Bousculée par les répercussions des émeutes et l’obligation de construire l’avenir institutionnel, la sphère politique a connu des évolutions historiques.
La montée en puissance de la Cellule de coordination des actions de terrain (CCAT) contre le projet de dégel du corps électoral provincial, puis les répercussions des émeutes et les divergences de fond sur l’accord de Bougival ont redessiné le camp indépendantiste. La signature d’une charte au 46e congrès extraordinaire du FLNKS, à Ponérihouen samedi 6 décembre, a scellé l’intégration de cinq composantes : la Confédération nationale des travailleurs du Pacifique (CNTP), le Mouvement des Océaniens indépendantistes (MOI), la Dynamik unitaire Sud (DUS), le Parti travailliste (PT), et la Dynamique autochtone (DA).
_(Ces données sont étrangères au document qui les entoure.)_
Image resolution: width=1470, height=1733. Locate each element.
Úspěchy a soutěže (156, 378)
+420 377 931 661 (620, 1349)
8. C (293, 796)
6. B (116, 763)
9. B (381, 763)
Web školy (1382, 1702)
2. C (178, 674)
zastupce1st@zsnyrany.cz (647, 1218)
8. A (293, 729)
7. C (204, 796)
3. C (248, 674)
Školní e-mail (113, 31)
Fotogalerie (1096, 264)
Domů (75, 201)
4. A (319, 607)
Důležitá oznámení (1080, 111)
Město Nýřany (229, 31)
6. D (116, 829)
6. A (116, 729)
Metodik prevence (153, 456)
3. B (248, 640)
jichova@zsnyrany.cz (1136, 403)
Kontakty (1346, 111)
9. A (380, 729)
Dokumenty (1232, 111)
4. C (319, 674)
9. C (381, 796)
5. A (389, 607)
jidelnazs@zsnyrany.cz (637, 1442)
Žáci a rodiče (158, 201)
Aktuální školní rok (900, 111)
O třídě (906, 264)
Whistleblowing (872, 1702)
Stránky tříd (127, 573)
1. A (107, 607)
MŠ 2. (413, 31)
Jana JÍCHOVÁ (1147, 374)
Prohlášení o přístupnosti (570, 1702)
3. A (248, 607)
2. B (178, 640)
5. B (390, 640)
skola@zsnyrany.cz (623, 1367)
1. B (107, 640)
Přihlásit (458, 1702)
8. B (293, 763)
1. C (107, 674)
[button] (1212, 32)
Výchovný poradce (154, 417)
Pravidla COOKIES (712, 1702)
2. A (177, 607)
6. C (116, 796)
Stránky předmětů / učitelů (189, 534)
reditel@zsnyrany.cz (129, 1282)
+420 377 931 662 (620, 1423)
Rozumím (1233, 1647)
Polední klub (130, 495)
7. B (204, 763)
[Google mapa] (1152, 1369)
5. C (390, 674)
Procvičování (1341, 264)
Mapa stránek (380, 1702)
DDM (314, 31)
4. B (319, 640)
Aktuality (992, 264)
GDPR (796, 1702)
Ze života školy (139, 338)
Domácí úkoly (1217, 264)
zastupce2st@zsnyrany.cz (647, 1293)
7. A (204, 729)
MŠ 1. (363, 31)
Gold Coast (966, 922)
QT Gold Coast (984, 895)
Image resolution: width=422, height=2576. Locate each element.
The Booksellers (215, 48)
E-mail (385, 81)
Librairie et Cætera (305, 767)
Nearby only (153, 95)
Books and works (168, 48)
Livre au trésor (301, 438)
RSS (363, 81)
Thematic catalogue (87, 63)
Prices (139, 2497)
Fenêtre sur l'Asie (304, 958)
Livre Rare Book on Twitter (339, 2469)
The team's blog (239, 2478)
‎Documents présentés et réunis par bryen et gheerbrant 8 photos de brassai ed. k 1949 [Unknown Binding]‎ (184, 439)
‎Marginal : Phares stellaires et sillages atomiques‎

Ces formations, aperçues sur le terrain fin 2023 et début 2024 lors du combat contre la volonté de réforme constitutionnelle portée par Gérald Darmanin, alors ministre de l’Intérieur et des Outre-mer, s’inscrivent sur une ligne politique sans concession : la pleine souveraineté à travers l’accord de Kanaky. Un axe défendu au premier plan par le parti titulaire du leadership, l’Union calédonienne. La sortie officielle de deux entités historiques du Front en novembre, plus modérées, le Parti de libération kanak (Palika) et l’Union progressiste en Mélanésie (UPM), parce qu’en désaccord avec le discours et les méthodes du FLNKS nouveau format, marque une rupture dans la stratégie.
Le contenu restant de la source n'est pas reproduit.